The vector is \vec r = \left(\frac{6}{7},\frac{4}{7},-\frac{12}{7}\right).

Step-by-step explanation:

We can determine the equivalent vector (\vec r), dimensionless, by means of the following formula:

\vec r = \frac{\vec u}{\|\vec u\|} \cdot \|\vec r\| (1)

Where:

\vec u - Original vector, dimensionless.

\|\vec u\| - Norm of the original vector, dimensionless.

\|\vec r\| - Norm of the new vector, dimensionless.

The norm of the original vector is determined by the following definition:

\|\vec u\| = \sqrt{\vec u\,\bullet \,\vec u} (2)

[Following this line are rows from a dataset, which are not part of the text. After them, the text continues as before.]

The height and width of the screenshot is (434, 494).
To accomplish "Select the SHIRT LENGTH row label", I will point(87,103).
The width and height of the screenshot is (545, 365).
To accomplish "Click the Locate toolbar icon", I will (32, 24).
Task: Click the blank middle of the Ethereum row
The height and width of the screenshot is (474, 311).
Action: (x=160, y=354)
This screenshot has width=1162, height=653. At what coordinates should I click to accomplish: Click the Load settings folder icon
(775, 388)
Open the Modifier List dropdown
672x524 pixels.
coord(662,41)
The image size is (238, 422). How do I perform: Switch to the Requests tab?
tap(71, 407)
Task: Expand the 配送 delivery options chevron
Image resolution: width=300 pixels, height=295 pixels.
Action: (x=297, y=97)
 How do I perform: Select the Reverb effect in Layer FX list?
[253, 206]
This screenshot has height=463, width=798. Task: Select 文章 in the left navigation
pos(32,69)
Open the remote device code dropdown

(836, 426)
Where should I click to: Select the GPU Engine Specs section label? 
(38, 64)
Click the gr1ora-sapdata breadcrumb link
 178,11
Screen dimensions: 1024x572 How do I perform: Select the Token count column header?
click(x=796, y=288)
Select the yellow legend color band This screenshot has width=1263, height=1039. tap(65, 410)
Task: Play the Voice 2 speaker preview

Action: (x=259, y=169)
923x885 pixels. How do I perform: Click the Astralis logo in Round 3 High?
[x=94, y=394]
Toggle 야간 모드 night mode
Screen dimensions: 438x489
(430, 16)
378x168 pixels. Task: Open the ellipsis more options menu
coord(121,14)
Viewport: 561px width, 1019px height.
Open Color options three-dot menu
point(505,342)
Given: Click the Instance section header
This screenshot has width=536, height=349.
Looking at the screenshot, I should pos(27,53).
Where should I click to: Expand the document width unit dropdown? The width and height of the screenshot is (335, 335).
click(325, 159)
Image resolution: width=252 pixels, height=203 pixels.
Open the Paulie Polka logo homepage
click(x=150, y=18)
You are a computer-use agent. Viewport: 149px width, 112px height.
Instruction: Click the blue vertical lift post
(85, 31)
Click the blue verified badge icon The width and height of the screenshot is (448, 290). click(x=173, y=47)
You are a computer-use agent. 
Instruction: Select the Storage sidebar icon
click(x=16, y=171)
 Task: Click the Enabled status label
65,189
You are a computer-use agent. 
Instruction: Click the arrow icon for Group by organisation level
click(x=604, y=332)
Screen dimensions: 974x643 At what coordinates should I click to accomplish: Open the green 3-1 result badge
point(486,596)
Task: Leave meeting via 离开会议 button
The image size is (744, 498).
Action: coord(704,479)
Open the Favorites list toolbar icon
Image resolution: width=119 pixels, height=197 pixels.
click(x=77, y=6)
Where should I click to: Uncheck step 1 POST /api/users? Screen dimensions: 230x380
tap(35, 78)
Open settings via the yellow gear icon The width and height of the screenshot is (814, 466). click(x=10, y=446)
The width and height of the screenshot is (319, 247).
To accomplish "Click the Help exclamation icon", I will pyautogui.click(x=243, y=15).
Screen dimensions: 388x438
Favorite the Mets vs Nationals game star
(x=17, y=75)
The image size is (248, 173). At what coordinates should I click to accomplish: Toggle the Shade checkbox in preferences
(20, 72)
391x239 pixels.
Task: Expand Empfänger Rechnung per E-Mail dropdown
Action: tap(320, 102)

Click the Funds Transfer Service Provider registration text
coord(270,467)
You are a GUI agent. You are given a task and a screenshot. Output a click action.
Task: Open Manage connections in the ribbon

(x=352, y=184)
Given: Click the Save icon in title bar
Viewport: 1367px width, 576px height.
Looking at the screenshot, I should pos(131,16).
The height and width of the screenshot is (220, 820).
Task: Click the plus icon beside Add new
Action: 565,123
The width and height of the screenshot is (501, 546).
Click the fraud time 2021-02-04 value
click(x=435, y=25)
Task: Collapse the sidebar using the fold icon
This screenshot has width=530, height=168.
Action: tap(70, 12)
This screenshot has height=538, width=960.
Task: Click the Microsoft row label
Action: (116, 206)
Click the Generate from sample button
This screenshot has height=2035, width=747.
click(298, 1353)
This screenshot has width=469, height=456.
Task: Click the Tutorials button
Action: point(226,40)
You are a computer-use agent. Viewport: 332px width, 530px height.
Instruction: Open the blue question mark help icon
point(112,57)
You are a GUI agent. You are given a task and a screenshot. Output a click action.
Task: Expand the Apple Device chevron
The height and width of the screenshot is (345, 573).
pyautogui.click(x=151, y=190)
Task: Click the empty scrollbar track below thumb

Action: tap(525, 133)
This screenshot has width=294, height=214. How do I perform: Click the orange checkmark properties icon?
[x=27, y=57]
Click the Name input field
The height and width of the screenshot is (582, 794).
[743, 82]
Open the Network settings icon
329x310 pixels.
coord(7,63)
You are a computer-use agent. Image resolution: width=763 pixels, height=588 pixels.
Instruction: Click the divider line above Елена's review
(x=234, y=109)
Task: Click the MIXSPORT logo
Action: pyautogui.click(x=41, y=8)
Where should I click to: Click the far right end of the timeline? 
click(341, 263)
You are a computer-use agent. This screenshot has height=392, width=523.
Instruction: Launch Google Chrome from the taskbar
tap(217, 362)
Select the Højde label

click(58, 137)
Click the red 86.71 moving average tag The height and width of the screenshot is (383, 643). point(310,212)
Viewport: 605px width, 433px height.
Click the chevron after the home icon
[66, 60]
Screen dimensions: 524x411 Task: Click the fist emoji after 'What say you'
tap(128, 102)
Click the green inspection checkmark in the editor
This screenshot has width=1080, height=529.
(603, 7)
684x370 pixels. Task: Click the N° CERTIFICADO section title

If we know that \vec u = (3, 2, -6), then the norm of the original vector is:

\|\vec u\| = \sqrt{(3)\cdot (3)+(2)\cdot (2)+(-6)\cdot (-6)}

\|\vec u\| = 7

If we know that \|\vec r\| = 2, then the new vector is:

\vec r = \frac{2}{7}\cdot (3,2,-6)

\vec r = \left(\frac{6}{7},\frac{4}{7},-\frac{12}{7}\right)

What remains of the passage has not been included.